The U.S. Joint Forces Command, which recently modeled every building in Baghdad in virtual space, is using that same technology in the Tidewater area of southern Virginia for this modeling and simulation project. Joining the command in the operation will be the Northern Command, DHS, the Federal Emergency Management Agency and the Virginia police.

The planned scenario involves a 10-kiloton nuclear bomb headed to Virginia from a foreign country.

“It’s a venue that we’re providing to allow a variety of organizations to work issues that they’re concerned about, and have access to partners that they wouldn’t normally have access to,” explained Navy Capt. John M. Kersh Jr., who heads U.S. Joint Forces Command’s J9’s Joint Context and Homeland Defense Department. “I’m sure there are already some working relationships. Anything we can do to enhance those relationships and introduce other people, that’s a great thing.”

Kersh said the military is taking what it learned overseas and bringing that knowledge back to the U.S. to protect the homeland. In this scenario, the threat originates in Europe and travels to the U.S.

“You try to prevent the problem by working with your multinational partners,” he said. “And give the multinational partners an opportunity to interrupt the threat as soon as possible, so you work the problem as far in advance as you can.”

In this case, as the bomb gets closer to its destination, other agencies are brought into the planning.

“The problem eventually arrives at the Commonwealth of Virginia with that threat making it into port and then blowing up,” he said. “This will cause us to work the consequence management part of the problem.”

Noble Resolve ’07 will test state planners and emergency manpower as well as federal.

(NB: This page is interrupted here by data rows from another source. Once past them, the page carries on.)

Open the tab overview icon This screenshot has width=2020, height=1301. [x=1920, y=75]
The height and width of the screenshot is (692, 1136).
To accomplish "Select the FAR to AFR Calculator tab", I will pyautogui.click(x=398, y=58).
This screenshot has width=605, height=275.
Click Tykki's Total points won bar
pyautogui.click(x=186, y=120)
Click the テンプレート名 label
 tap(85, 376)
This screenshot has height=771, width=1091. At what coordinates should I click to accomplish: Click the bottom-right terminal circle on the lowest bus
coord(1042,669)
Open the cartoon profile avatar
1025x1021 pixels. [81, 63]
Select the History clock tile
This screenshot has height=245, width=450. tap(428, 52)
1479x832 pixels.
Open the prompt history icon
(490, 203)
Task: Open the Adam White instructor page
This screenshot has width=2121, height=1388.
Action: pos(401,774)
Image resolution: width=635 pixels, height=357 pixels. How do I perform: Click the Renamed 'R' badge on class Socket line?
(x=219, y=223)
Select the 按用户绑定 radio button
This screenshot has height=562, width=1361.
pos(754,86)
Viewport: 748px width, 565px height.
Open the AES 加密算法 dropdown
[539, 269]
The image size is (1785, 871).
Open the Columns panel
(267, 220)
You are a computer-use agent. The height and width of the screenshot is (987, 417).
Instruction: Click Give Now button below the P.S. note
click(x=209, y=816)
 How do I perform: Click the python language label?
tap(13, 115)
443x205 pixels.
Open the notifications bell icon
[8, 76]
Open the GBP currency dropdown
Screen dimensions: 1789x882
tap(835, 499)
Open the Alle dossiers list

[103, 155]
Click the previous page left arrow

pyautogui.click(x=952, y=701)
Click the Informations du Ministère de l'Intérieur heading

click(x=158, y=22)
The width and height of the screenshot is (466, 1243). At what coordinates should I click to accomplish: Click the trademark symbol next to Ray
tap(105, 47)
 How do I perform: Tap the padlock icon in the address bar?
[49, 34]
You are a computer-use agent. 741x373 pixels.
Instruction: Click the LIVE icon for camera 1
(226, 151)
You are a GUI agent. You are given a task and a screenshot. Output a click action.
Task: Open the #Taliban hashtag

“One of the capabilities that’s going to be flexed during this is a new capability that the commonwealth has stood up called the fusion center,” said Kersh. “It’s manned by folks from Virginia, including the state police, and they’ve got actual DHS employees in there as well. The fusion center is in a state police headquarters and it’s collocated with Virginia’s emergency operations center.”

Later this year, many members of the team will work with city officials in Portland, Ore., and the Oregon National Guard in an exercise designed to prevent, prepare for and respond to large-scale terrorist attacks involving weapons of mass destruction.

One nuclear terror expert said last week the chances of a detonation in the U.S. in the next decade are 50 percent.

Also last week, Vice President Dick Cheney said the threat of nuclear terrorism is very real.

“The fact is that the threat to the United States now of a 9/11 occurring with a group of terrorists armed not with airline tickets and box cutters, but with a nuclear weapon in the middle of one of our own cities is the greatest threat we face,” he said. “It’s a very real threat. It’s something that we have to worry about and defeat every single day.”

Meanwhile, the most extensive study of the effects of such an attack concluded the U.S. was woefully under-prepared to respond, particularly if the event took place in a major population center.